The moment the content gets interesting - the athlete is about to cross the finish line, or the voiceover is about to explain HOW they got the turtle out from the barbed wire - the video restarts!
Then there is a mix of annoyance and curiosity - at the content not going deep enough - and that jolts me out of the addiction loop.
"Increased SFV use was associated with poorer cognition (moderate mean effect size, r = −.34), with attention (r = −.38) and inhibitory control (r = −.41) yielding the strongest associations. Similarly, increased SFV use was associated with poorer mental health (weak mean effect size, r = −.21), with stress (r = −.34) and anxiety (r = −.33)"
I can recall being that age and being overwhelmed and exhausted after watching a Pokemon TV show battle sequence, but this has nothing on what I assume is the worst kind of short form content today. "The weed is different now bro".
And why, for that matter, do we need science to tell us that SFV is bad and addictive? Isn't that patently obvious from our own lived experiences?

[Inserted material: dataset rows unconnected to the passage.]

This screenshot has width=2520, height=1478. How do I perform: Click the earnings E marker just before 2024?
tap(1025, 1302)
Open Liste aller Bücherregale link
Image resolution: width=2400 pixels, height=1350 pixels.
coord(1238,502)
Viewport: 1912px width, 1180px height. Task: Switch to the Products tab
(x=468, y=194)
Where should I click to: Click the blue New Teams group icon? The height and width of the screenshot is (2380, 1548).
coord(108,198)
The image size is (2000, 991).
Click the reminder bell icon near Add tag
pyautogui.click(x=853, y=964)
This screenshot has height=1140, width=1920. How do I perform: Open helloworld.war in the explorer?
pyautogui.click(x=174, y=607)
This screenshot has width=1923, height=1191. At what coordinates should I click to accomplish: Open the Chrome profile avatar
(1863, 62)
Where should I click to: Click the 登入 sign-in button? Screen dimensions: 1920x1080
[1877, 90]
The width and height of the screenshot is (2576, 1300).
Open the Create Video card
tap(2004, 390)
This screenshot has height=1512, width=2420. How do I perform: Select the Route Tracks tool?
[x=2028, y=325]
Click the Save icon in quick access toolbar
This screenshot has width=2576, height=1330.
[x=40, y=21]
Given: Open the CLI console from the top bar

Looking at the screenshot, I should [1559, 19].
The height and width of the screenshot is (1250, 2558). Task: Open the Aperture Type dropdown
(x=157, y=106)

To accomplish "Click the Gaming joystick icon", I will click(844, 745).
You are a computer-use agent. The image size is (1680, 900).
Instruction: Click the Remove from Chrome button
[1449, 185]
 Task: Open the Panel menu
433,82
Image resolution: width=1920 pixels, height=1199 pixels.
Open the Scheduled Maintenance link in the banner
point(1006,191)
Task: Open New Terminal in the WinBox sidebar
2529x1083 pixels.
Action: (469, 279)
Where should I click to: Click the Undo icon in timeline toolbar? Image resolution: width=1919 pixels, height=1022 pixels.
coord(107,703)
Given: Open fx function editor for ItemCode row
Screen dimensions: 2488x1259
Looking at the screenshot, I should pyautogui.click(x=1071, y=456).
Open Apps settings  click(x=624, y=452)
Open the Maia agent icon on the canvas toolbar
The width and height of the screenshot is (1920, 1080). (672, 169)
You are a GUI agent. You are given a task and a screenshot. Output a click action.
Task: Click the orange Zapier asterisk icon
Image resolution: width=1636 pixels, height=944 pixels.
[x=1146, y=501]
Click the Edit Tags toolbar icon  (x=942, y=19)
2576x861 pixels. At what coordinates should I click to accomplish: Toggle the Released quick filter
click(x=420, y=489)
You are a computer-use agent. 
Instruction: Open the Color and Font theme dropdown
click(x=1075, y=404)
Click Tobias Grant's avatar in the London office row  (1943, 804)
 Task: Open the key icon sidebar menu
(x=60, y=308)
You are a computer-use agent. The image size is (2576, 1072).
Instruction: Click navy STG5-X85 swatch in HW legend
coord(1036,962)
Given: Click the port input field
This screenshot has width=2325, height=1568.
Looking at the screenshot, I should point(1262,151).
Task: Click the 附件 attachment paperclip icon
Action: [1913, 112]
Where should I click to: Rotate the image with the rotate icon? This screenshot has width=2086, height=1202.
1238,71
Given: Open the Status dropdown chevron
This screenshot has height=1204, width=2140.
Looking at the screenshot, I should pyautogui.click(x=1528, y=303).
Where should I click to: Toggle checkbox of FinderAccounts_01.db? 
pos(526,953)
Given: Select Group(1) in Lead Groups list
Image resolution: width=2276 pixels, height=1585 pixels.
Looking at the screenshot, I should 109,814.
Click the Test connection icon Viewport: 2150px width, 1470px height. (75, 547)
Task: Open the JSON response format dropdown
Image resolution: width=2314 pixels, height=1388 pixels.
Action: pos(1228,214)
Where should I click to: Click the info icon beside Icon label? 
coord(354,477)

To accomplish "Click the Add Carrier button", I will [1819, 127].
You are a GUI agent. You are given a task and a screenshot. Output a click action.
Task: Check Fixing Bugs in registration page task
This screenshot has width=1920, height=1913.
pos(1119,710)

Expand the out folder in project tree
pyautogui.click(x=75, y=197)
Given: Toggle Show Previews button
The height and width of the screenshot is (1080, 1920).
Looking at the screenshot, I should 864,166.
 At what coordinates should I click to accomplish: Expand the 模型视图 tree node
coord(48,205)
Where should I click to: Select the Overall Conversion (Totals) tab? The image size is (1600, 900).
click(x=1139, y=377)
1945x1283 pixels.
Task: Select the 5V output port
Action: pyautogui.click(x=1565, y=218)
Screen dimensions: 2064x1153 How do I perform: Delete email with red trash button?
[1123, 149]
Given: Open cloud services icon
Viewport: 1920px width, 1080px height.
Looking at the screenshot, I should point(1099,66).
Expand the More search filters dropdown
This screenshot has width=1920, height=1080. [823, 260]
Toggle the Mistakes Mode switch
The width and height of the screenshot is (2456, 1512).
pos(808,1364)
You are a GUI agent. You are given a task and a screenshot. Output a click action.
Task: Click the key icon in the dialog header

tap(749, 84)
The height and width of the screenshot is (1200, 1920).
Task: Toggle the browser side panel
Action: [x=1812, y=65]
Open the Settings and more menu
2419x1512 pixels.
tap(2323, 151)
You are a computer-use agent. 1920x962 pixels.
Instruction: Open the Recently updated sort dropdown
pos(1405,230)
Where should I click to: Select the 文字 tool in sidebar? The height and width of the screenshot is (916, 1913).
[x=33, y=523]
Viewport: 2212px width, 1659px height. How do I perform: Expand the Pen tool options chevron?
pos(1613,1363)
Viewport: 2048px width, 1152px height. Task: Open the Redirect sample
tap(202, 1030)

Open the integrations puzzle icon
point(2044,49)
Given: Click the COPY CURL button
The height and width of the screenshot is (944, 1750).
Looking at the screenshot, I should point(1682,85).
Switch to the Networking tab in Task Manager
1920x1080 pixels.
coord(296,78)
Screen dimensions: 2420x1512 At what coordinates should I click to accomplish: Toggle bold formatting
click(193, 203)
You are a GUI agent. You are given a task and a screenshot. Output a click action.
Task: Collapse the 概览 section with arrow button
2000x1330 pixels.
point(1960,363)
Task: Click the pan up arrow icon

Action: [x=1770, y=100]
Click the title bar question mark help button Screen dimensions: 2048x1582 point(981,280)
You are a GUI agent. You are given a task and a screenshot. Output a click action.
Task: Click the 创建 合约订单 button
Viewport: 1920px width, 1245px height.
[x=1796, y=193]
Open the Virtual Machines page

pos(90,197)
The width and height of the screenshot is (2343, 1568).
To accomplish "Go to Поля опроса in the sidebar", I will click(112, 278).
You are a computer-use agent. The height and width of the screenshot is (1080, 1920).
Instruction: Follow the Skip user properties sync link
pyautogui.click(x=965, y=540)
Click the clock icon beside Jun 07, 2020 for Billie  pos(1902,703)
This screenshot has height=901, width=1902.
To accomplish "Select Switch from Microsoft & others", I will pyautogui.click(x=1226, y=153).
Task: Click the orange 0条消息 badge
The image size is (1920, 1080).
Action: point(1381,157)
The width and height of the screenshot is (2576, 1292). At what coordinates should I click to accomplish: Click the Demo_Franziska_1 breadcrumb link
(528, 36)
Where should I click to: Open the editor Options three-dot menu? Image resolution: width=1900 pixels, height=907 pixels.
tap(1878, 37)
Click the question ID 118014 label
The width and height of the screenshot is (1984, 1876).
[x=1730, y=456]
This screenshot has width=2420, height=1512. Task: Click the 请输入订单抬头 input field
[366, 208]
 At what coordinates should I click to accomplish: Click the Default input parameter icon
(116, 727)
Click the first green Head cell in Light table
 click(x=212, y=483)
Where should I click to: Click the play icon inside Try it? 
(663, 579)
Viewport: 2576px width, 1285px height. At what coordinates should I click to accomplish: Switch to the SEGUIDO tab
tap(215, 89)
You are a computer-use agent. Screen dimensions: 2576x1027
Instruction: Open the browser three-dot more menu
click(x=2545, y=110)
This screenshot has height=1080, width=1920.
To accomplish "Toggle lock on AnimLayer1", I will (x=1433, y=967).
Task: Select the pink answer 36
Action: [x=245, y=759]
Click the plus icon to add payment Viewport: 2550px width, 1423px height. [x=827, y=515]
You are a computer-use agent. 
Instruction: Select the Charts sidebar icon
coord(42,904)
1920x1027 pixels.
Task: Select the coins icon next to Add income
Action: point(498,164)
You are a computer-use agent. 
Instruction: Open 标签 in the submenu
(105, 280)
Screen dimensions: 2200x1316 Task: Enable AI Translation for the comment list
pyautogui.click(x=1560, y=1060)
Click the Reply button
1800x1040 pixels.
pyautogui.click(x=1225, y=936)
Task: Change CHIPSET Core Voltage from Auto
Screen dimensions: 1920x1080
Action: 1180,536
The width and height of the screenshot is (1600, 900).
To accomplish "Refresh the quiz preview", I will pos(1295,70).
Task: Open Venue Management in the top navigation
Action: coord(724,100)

This is the classic correlation, not causation, meta-analysis. They acknowledge that several times throughout:
> Although some longitudinal studies have provided insight into the directionality between social media use and cognitive functioning (e.g., Sharifian & Zahodne, 2020), it remains possible that underlying cognitive differences shape how individuals engage with SFVs. Those with lower baseline cognitive functioning may gravitate toward highly stimulating, low-effort content or find it more difficult to disengage from continuous streams of short videos (e.g., Ioannidis et al., 2019). Moreover, underlying factors such as anxiety, depression, or attentional difficulties may shape both the nature of SFV use and cognitive performance, contributing to the associations observed in the current synthesis (Baumgartner, 2022; Dagher et al., 2021; Xiong et al., 2024).
Usually any correlational study causes the comment section to immediately fill with "correlation is not causation" comments followed by the "I don't trust meta analyses" crowd with a sampling of people complaining the sample size (of the individual studies) was too small. But nearly every comment I see is assuming causality and directionality. I see this topic strikes a nerve.
It would have been nice to see at least an attempt to include other forms of video content: Long-form YouTube videos, TV shows, movies. That wouldn't show causality either, but it would be a useful data point to check if this effect is really unique to short form video or if the correlation holds for anyone watching a lot of video.